── 阅读材料
1.&&的判断特性


#include <stdio.h>

int sumf(int i)
{
int sum = 0;
#if 0
i && (sum = i+ sumf(i-1));
#else
if(i!=0){
sum = i+ sumf(i-1);
}
#endif
return sum;
}

int main()
{
printf("sum(%d)=%d\n",4,sumf(4));
printf("aaaaaaaaaaaa\n");
}



用gcc编译,看起来if判断语句效率还高一点。


sumf:// if(i!=0){ sum = i+ sumf(i-1);    }

pushl %ebp
movl %esp, %ebp
subl $40, %esp
movl $0, -12(%ebp)
cmpl $0, 8(%ebp)
je .L2
movl 8(%ebp), %eax
subl $1, %eax
movl %eax, (%esp)
call sumf
addl 8(%ebp), %eax
movl %eax, -12(%ebp)
────
── 原始数据
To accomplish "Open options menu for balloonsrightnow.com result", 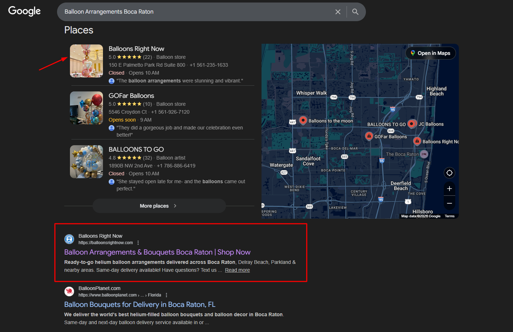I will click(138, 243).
────
── 原始数据
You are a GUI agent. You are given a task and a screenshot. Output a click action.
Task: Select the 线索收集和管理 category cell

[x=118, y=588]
────
## 题目
根据阅读材料，判断下面几句话对不对：(a) 用gcc编译后，看起来if判断语句的效率更高一点；(b) main函数调用sumf时传进去的数是5；(c) sumf函数里sum一开始的值是1。每句回答“对”或“不对”，并原样引出阅读材料里起决定作用的那句话。 上面的数据来自别的地方。

## 解答
(a) 对：“用gcc编译,看起来if判断语句效率还高一点。”
(b) 不对：“printf("sum(%d)=%d\n",4,sumf(4));”
(c) 不对：“int sum = 0;”